J’ai à mon actif une cinquantaine de livres traduits du bulgare qui ont été publiés. Depuis maintenant 4 ans, je co-traduis du persan, avec un jeune auteur afghan captivant. Co-traduire, c’est travailler main dans la main. Quand j’ai des questions sur le texte que je traduis, je les lui pose et il me fait part de ses observations.
Avez-vous peur de perdre le sens d’un mot, d’une phrase, quand vous traduisez du bulgare au français ?
Traduire de la littérature, ce n’est pas une recherche d’équivalence. Il faut se dire, accepter sereinement que de toute façon, un texte original et une traduction ne sont pas le même texte. J’ai horreur de la notion de pertes et de gains, ce n’est pas du tout ce que je ressens quand je traduis. Quand vous lisez un article de presse par exemple, vous êtes en quête d’informations. Un texte littéraire est complètement différent : ce n’est pas un message, et donc des mots ou des phrases seulement, que je cherche à faire passer, mais un imaginaire qui passe par des sonorités, des images, etc.
Comment se passe une journée dans la peau d’une traductrice ? Est-ce un travail que vous effectuez en musique ?
Mes journées de traductrices sont plutôt des soirs. À l’université j’ai beaucoup de responsabilités, je suis la directrice scientifique des presses de l’Inalco, je dirige un master de traduction littéraire avec des étudiants de plusieurs langues. Mes journées sont déjà bien remplies, et je ne peux me consacrer à la traduction que le soir.
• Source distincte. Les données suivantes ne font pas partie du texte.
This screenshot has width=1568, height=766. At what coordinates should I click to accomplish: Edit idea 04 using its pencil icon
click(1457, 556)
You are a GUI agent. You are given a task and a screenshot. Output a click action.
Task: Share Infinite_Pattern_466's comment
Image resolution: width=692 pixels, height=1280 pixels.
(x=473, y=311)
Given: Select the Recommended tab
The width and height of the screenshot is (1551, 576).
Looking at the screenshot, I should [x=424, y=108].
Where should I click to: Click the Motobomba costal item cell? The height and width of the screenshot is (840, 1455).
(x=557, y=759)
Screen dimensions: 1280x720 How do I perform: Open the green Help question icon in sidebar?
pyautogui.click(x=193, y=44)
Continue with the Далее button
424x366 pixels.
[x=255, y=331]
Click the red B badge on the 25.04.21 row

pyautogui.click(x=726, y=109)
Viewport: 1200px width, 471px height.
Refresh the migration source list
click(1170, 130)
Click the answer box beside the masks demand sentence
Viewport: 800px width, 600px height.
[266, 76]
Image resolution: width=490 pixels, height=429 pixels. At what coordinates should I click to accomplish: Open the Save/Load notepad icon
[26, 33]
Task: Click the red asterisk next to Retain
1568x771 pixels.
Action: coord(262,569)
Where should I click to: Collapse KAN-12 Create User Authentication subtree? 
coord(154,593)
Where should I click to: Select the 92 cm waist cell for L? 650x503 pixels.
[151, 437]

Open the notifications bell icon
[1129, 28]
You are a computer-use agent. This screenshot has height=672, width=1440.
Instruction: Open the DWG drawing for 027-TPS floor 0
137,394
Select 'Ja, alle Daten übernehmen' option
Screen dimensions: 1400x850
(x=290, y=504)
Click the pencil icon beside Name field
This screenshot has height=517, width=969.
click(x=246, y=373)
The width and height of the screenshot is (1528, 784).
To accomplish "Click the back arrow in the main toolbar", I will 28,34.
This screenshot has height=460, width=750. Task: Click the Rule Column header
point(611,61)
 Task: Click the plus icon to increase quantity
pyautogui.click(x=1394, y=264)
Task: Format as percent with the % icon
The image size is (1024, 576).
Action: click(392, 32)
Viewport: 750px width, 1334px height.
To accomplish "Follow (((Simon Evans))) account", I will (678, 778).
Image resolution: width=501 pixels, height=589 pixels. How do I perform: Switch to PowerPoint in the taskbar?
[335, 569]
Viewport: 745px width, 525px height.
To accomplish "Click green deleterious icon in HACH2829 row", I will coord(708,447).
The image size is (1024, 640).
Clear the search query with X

Pour tenter d’intéresser un éditeur, je débute toujours par une notice biographique et bibliographique sur l’auteur, une note de lecture sur le livre, puis je traduis à peu près une trentaine de pages d’extrait… En musique effectivement ! J’aime associer le texte que je traduis à une œuvre musicale que j’écoute en boucle tout au long de la traduction. C’est une habitude que j’ai prise quand j’étais à Budapest, et que je travaillais à l’Institut français de 8h à 19h. Je redevenais traductrice tôt le matin, puis tard le soir, quand mes enfants étaient couchés. Travailler en musique m’aidait à me mettre tout de suite dans deux écritures différentes, car à ce moment-là je traduisais deux auteurs à la fois. C’est une habitude que j’ai gardée. Aujourd’hui, quand je réécoute les sonates de Brahms, par exemple, je replonge tout de suite dans l’univers d’Un roman naturel, de Guéorgui Gospodinov, ouvrage que j’avais traduit en l’écoutant.
Si vous aviez un auteur à recommander ou même un livre que vous avez adoré traduire ?
J’en aime beaucoup, évidemment. Je vous recommande chaudement Балада за Георг Хениг Ballade pour Georg Henig, de Viktor Paskov, qui a rencontré un certain succès et a été beaucoup réédité. Il y a aussi Времеубежище Le pays du passé, de Guéorgui Gospodinov, ou encore le recueil de poésie que j’ai aimé traduire, Спомени за страха Souvenirs de la peur de Konstantin Pavlov, paru aux Presses de la Sorbonne Nouvelle, un auteur qui a longtemps été interdit de publication sous le communisme.